**Recorded information:**
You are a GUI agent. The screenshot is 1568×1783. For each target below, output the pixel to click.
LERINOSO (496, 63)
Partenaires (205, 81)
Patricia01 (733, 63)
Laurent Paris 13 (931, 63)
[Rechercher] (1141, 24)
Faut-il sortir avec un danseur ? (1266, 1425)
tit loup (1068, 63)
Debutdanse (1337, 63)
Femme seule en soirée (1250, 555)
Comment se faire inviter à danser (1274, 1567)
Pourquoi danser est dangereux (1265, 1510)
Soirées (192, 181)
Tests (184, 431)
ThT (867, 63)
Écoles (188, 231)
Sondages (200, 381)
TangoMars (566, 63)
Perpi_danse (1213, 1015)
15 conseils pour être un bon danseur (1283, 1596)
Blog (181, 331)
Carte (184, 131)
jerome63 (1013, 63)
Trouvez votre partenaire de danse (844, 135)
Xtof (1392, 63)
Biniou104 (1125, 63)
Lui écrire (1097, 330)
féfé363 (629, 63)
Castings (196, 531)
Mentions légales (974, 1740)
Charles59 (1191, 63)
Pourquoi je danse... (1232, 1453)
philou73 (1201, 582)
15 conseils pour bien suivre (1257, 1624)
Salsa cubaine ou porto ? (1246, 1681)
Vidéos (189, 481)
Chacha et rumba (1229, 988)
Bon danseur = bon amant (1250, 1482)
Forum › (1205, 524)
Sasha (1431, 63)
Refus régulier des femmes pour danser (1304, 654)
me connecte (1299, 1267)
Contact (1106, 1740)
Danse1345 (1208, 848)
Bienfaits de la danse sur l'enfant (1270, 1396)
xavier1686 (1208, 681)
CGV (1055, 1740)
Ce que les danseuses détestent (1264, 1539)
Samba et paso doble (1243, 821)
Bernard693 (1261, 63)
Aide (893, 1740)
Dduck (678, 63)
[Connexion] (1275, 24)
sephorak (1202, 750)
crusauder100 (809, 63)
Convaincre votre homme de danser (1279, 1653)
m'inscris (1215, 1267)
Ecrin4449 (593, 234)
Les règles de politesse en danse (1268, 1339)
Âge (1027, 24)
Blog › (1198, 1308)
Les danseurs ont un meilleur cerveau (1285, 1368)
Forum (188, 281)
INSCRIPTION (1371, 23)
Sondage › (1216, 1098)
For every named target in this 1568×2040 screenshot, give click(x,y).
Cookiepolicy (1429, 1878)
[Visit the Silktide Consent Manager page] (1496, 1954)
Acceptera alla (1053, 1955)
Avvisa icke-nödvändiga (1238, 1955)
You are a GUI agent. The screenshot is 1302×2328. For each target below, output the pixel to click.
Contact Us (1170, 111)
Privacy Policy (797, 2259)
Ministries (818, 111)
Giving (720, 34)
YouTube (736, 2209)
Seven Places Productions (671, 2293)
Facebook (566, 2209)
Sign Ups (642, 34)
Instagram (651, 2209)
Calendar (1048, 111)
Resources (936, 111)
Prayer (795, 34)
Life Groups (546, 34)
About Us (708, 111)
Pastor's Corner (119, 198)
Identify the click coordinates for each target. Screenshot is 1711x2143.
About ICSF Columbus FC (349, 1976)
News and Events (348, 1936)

**Exercise prompt:**
Pull out every line above that contains the string "pixel", matching case exactly.

**Solution to the problem:**
You are a GUI agent. The screenshot is 1568×1783. For each target below, output the pixel to click.
You are a GUI agent. The screenshot is 1302×2328. For each target below, output the pixel to click.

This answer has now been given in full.